In Contribution 7, the authors report the synthesis and utility of some new 3,7-diheteroaryl-substituted 10-(3-(trimethylammonium)propyl)-10H-phenothiazine derivatives. They and their precursors exhibited reversible redox behavior with tunable potentials and blue to green-blue emissive aptitude. Some of the compounds demonstrated good antimicrobial activity against strains of M. tuberculosis, A. baumannii, E. coli, S. aureus, and K. pneumoniae.

The synthesis and bioactivity of some new 6-iodo-substituted carboxy-quinolines is discussed in Contribution 8. The study describes their one-pot, three-component reaction catalyzed by trifluoroacetic acid, which was efficient thanks to cost-effective catalysts, rapid response times, expeditious purification procedures, and high product yields. Their antimicrobial activity against strains of K. pneumonie, S. epidermidis, and C. parapsilosis was tested, with very promising results.

Contribution 9 concerns the synthesis and spectral characterization of new fused isoxazolidine/isoquinolinone and isoxazole/isoquinolinone hybrids. The reported strategy was facile and efficient, with general applicability, consisting of a three-step reaction sequence: a 1,3-dipolar cycloaddition, a Schmidt reaction, and an Ullmann-type cyclization.

Contribution 10 describes the synthesis and spectral characterization of a new library of C³-difluoromethyl carbinol-containing imidazo[1, 2-a]pyridines. The HFIP-assisted Friedel–Crafts reaction of difluoroacetaldehyde ethyl hemiacetal and imidazo[1, 2-a]pyridines revealed facile and efficient access to the desired compounds.

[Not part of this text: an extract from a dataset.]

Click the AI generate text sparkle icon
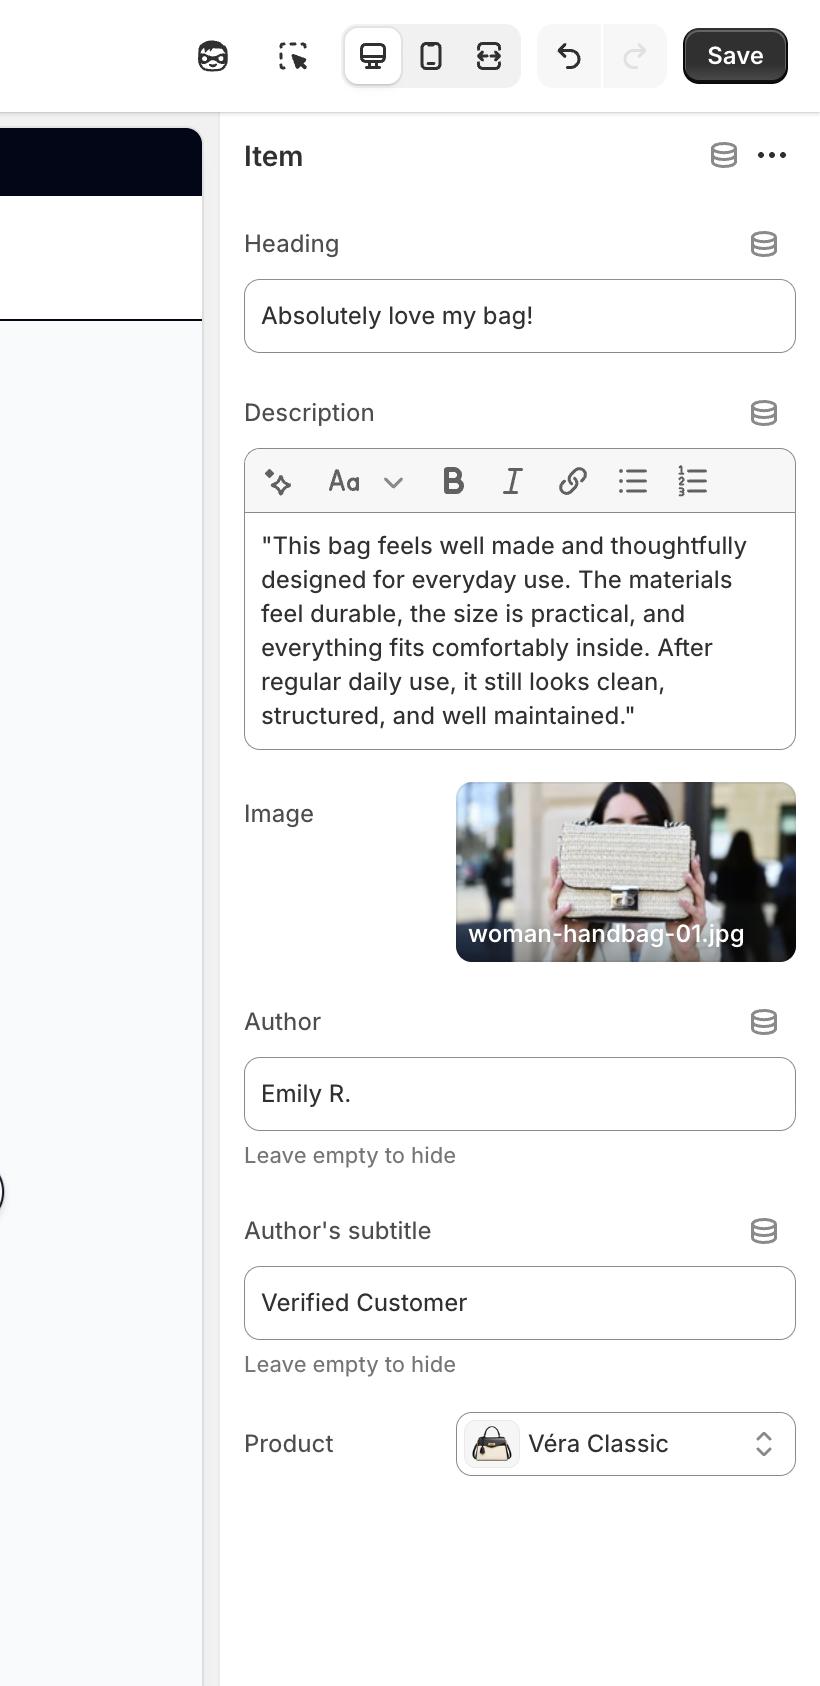 pos(278,481)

The green synthetic protocol had a wide substrate scope and had several advantages: it was highly efficient, was carried out at room temperature, and involved no transition metals or oxidants.

Finally, the SI also includes two extensive reviews related to the synthesis of heterocyclic compounds and their applications.

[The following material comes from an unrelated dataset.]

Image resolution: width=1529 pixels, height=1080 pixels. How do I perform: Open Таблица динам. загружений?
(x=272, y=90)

Contribution 11 presents advances in the synthetic knowledge of various pathways leading to quinoline-4-ones, together with an overview of their structures, evolutionary development, and structure–activity relationships. Contribution 12 offers an interesting perspective with respect to some classes of quinoline derivatives and related structures (including 4-aminoquinolines, quinoline-4-ols, and fused and spiro-quinolines). The selected examples are mostly discussed in terms of 2-azidobenzaldehyde-based [4 + 2] annulations. In addition, evidence supporting the aptitude of 2-azidobenzaldehyde-initiated synthesis for one-pot stepwise synthesis or multicomponent reactions is presented. Some of the synthetic approaches included in this Special Issue provide novel pathways for quinoline synthesis and could also be used to obtain other heterocyclic compounds.